One of defendant's witnesses testified on his examination in chief that in his judgment a just compensation to defendant for the easement actually taken by the applicant "would run about $16,000," and that damages to the residue of the property of defendant was $69,000. On cross-examination this witness as asked what he considered the fair market value of the easement, "excluding any effect its taking may have had upon the rest of the land." He replied, "It is an impossible question in my opinion." The same question was then repeated to the witness, was objected to by defendant, the objection sustained, and exception noted. Upon re-direct examination this witness was again asked to give his "judgment and opinion" of the market value of the land over which the easement was taken "to include only acreage under said easement." This question was objected to by applicant, the objection overruled, and exception taken. The witness again answered $16,000. This witness had fixed two separate valuations; one of compensation for the land directly taken, the other of damages to the land not included in the easement. Upon these valuations the applicant had the right to fairly cross-examine him. If, as the witness intimated, he could not exclude from his estimate of the 50-foot strip the effect its taking had on the rest of defendant's land, then he was by his own admission unqualified to express an opinion on the separate value of the land taken for the easement, and it was error for the court to permit him so to do.

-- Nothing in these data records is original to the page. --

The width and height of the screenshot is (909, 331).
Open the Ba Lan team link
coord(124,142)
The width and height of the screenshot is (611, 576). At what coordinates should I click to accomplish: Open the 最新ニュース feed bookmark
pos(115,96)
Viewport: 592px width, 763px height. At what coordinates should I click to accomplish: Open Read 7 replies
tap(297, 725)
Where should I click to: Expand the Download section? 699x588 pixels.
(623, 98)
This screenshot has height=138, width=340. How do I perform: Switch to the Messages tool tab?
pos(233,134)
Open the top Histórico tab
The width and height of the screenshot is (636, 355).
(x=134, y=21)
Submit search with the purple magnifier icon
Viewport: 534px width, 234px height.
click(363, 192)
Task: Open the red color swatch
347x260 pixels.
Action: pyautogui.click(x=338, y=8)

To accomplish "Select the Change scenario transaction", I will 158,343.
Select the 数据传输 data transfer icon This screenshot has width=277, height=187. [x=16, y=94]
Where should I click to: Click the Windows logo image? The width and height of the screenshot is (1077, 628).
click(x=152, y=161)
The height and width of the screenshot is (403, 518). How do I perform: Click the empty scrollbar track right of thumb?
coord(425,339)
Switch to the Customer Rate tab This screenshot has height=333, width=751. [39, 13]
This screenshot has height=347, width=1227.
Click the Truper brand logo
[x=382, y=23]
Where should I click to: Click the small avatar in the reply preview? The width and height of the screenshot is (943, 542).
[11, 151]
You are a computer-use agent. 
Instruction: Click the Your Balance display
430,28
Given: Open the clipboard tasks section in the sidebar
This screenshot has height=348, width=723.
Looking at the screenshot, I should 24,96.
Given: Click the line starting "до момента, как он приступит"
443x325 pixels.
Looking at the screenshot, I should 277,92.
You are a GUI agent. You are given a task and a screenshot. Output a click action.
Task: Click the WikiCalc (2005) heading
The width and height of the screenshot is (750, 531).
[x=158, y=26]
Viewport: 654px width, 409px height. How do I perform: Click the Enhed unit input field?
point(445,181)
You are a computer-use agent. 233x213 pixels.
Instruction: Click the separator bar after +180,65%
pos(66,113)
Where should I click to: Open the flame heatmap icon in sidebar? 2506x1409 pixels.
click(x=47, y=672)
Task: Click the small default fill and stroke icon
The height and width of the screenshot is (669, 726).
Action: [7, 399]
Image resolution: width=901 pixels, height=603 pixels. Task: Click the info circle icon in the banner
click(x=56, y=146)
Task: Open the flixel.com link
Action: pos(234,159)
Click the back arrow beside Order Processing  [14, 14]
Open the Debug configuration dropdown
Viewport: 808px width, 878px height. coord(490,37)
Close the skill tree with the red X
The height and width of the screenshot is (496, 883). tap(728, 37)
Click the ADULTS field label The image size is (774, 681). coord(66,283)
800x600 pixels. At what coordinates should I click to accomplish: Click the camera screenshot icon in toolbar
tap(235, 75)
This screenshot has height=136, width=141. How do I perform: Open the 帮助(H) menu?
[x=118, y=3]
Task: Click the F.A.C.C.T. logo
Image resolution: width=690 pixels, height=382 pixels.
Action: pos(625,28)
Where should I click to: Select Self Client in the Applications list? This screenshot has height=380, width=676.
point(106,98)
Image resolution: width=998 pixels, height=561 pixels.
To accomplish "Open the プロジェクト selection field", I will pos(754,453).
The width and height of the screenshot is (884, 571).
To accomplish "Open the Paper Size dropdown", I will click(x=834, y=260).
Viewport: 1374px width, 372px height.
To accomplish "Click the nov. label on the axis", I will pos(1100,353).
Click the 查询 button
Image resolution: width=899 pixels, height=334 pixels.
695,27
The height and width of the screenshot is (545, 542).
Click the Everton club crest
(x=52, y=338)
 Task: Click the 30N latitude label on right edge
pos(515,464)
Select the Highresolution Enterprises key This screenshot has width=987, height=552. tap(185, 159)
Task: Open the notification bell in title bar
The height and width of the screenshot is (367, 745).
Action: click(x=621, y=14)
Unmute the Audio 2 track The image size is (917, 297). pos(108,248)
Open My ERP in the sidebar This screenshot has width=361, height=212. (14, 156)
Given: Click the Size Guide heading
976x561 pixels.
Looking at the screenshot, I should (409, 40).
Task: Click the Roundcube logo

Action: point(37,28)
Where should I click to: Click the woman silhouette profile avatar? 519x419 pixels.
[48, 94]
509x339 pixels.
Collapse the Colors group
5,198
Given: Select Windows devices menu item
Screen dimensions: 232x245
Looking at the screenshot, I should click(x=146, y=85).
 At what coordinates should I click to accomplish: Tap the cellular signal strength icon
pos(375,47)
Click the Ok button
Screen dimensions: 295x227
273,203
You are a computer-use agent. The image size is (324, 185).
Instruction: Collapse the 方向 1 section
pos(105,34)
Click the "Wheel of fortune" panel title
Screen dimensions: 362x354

In admitting a map of Fairfield in evidence identified as Funderburk No. 4, and not proved to be correct, the trial court said in effect that the map could be introduced to aid the jury in understanding the location of the Fairfield lots and that evidence of sales of the Fairfield lots would be received for the purpose of showing the actual value of the lots at the date they were sold. Both the admission of the map and the remarks of the court are alleged as error, if the introduction of the map was error because its correctness was not proven, it was harmless error. We see no error in the remark of the court. The Fairfield lots were adjoining the Suncrest lots. The sale of those lots was held just three months before the taking of the Suncrest property. The price they actually brought is likely the best evidence of their value at the date of sale. Sales of property in the same neighborhood as land condemned and not too remote in time are admissible on the...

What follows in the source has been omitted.